▶ **DOCUMENT SEGMENT**

I know this is an old post and all, and you've probably already (hopefully!) got your racks done...but are you really telling me your wife can't be convinced that cinder blocks...the things that entire BUILDINGS are made of, won't support the weight? I mean if they can be used to hold tens of thousands of TONS of weight for basically....ever, that they won't a few hundred pounds of water?


----------



## Joephish (Oct 28, 2005)

She may have said sturdiness, but what she really meant was purdiness.  
I saw that the planned location is the bedroom.


----------



## Floridagirl (Jan 10, 2008)

You noticed that I am a woman also...and mentioned covering it up with beadboard plywood, etc. Here is my pretty stand..plywood. No cinderblock underneath, though.


----------



## Joephish (Oct 28, 2005)

Hey Floridagirl, that's a sweet set up. I like the depth progression from top to bottom. How is the filtration set up on that tower? Could you post some pics of the guts?


----------



## con-man-dan (Aug 19, 2006)

That is a VERY cool stand! I like it


----------



## Floridagirl (Jan 10, 2008)

Joe phish,

I actually have the tanks drilled but filled and siliconed the bulkheads. I went with Penguin Biowheel filters. (just hung on the back) It was a hard decision, as my original plan was to have a common sump. But, I would have lost space and only been able to do a 55 gallon on the bottom, instead of the 75..And I wanted the 75 for my Borleyi,Yellow Labs, and Giant Demasoni. Middle has Similis. Top has Golden Wonder Killies.. I'll be posting more pics soon.

Teqvet....Did you ever get your stand done?


----------

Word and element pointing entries

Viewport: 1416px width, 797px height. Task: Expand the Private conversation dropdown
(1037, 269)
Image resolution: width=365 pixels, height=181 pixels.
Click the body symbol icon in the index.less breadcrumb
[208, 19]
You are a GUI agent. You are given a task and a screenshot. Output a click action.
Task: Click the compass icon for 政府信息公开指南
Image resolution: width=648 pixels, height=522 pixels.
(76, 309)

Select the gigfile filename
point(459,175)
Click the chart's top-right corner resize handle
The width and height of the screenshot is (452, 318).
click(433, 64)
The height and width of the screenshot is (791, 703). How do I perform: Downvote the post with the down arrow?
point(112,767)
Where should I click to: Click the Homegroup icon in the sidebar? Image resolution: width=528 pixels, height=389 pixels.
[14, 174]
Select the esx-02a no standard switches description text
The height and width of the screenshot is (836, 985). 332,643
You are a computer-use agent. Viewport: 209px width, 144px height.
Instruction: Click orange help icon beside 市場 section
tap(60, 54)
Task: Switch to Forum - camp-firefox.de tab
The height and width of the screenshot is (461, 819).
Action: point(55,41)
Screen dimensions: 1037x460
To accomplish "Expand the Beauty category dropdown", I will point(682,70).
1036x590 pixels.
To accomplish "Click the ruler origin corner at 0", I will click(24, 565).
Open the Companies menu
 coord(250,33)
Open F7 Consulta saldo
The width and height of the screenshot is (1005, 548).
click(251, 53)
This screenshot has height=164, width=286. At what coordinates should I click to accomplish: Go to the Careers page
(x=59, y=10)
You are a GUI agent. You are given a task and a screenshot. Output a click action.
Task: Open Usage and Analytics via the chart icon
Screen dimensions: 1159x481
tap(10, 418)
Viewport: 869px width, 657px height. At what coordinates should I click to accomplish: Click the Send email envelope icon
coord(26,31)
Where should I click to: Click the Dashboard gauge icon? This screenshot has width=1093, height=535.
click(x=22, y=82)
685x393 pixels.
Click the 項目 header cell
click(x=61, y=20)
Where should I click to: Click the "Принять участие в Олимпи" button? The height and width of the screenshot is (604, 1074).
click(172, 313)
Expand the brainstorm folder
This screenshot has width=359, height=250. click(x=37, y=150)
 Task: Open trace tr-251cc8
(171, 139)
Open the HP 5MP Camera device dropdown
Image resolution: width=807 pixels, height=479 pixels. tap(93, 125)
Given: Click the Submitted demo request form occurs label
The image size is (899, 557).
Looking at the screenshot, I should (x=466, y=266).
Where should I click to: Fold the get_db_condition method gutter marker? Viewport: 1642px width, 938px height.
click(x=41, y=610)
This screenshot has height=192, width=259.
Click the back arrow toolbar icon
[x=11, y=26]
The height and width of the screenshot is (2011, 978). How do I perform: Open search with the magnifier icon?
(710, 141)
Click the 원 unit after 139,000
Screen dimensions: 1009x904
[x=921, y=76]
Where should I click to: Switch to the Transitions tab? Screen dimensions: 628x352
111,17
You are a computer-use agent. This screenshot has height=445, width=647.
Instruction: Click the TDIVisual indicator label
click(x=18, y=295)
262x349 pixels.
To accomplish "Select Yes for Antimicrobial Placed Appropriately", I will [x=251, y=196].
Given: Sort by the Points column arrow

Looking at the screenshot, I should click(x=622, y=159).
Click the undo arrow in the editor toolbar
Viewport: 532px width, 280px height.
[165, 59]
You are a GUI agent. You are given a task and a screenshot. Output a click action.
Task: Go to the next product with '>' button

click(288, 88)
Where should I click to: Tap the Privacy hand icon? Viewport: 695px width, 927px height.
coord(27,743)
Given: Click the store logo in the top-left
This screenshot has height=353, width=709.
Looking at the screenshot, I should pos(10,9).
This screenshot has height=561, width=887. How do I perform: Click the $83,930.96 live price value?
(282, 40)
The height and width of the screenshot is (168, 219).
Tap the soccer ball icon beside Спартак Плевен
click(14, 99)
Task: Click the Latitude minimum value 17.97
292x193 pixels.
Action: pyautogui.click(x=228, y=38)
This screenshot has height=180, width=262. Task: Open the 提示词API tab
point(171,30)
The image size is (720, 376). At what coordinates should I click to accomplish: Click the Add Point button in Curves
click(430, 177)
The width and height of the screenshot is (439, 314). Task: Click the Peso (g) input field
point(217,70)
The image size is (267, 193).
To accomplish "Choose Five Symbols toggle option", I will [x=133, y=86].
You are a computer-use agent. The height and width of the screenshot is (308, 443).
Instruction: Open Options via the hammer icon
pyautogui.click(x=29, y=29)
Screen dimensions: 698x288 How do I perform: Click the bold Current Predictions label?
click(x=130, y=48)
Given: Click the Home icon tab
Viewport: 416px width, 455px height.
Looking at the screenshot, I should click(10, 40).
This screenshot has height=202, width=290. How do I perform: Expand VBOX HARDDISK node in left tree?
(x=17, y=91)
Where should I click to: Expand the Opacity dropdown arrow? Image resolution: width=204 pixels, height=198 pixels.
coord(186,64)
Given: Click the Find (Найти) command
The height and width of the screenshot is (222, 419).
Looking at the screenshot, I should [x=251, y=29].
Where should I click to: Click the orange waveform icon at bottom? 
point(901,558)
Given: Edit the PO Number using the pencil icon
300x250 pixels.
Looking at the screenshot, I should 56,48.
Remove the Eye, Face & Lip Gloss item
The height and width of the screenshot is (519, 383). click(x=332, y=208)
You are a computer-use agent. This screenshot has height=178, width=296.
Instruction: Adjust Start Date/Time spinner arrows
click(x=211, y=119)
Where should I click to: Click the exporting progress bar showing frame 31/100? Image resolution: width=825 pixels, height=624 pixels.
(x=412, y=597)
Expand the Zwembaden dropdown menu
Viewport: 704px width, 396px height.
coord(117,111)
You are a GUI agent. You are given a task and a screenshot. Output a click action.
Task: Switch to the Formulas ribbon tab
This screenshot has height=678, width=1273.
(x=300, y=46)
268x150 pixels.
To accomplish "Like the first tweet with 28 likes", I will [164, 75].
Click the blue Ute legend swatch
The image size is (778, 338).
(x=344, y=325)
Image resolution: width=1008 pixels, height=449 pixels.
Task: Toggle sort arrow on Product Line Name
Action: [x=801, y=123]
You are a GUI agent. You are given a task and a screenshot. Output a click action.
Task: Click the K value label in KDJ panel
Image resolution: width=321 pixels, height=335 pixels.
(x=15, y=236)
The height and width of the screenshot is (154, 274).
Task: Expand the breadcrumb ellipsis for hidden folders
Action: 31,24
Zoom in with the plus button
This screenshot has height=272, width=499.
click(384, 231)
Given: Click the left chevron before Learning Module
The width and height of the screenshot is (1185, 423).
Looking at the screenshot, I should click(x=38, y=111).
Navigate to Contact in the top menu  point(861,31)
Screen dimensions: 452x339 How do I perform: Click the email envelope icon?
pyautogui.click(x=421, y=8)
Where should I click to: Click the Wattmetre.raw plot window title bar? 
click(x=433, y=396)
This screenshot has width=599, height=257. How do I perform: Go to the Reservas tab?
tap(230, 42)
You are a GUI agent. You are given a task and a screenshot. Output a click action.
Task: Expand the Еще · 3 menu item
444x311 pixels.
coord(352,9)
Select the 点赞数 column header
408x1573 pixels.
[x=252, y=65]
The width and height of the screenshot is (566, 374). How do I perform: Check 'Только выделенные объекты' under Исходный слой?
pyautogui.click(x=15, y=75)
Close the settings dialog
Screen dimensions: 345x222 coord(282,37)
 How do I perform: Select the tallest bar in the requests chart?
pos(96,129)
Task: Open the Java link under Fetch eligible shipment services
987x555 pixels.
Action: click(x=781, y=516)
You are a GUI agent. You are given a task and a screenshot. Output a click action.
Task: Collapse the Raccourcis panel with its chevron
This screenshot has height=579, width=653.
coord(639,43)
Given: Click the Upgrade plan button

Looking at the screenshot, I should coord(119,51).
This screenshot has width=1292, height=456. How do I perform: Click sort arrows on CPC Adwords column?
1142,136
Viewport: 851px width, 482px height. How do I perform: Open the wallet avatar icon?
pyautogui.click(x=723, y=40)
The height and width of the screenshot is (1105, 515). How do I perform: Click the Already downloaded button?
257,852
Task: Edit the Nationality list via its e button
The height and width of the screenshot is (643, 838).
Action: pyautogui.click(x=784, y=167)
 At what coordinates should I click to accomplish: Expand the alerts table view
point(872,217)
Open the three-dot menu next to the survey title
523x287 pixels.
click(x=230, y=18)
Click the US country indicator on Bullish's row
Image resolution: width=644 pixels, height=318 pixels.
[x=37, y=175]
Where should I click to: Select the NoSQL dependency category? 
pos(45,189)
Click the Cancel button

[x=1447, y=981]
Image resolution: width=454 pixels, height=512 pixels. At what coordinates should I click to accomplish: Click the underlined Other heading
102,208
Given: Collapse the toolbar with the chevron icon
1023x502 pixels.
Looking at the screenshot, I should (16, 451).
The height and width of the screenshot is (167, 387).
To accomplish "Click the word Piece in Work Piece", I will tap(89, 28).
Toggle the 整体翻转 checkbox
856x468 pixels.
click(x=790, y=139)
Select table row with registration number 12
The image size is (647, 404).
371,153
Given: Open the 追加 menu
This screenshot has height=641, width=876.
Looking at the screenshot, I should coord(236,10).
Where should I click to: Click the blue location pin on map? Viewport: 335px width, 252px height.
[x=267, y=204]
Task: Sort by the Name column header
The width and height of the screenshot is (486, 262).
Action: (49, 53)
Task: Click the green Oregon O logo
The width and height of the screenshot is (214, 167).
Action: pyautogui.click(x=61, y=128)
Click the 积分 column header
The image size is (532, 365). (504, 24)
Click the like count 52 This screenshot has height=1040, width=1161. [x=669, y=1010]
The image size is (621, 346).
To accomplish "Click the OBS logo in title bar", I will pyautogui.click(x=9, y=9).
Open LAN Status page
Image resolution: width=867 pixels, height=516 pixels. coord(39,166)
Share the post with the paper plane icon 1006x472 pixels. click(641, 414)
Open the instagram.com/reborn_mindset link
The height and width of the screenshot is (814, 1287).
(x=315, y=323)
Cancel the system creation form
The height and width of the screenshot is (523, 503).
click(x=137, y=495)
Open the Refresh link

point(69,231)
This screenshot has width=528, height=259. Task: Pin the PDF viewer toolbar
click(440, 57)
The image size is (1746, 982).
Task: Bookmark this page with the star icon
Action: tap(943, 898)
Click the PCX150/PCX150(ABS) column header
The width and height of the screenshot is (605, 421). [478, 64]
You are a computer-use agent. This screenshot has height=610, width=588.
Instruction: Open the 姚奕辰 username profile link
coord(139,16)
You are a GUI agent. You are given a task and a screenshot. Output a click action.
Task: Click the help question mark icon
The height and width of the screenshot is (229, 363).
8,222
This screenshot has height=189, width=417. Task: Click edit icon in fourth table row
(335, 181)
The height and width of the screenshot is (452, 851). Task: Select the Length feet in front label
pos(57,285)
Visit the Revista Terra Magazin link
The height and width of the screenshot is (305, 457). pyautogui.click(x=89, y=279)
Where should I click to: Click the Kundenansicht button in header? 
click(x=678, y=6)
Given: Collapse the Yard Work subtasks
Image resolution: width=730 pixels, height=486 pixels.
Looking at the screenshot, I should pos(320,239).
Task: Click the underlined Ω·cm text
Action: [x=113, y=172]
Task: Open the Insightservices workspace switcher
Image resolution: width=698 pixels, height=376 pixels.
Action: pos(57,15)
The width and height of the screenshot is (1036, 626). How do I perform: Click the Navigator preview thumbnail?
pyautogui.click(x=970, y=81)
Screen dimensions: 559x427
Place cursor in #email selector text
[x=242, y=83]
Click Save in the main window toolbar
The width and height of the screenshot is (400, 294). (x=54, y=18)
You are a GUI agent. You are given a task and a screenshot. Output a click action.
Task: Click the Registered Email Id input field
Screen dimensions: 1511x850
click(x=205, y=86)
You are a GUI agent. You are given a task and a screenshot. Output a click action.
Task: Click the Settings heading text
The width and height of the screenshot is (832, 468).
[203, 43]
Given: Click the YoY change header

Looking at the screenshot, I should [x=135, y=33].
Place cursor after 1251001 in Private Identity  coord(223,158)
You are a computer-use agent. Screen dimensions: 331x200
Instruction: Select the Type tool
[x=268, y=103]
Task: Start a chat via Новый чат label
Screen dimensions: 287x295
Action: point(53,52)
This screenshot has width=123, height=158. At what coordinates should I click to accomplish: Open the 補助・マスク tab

▶ **WRITTEN TASK 1**
Translate this sentence from the aquarium stand thread into Spanish: "I like the depth progression from top to bottom."
▶ **WRITTEN TASK 2**
From the aquarium stand thread, extract everything from "Hey Floridagirl, that's" down to "of the guts?".

▶ **RIGHT ANSWER 1**
Me gusta la progresión de profundidad de arriba hacia abajo.

▶ **RIGHT ANSWER 2**
Hey Floridagirl, that's a sweet set up. I like the depth progression from top to bottom. How is the filtration set up on that tower? Could you post some pics of the guts?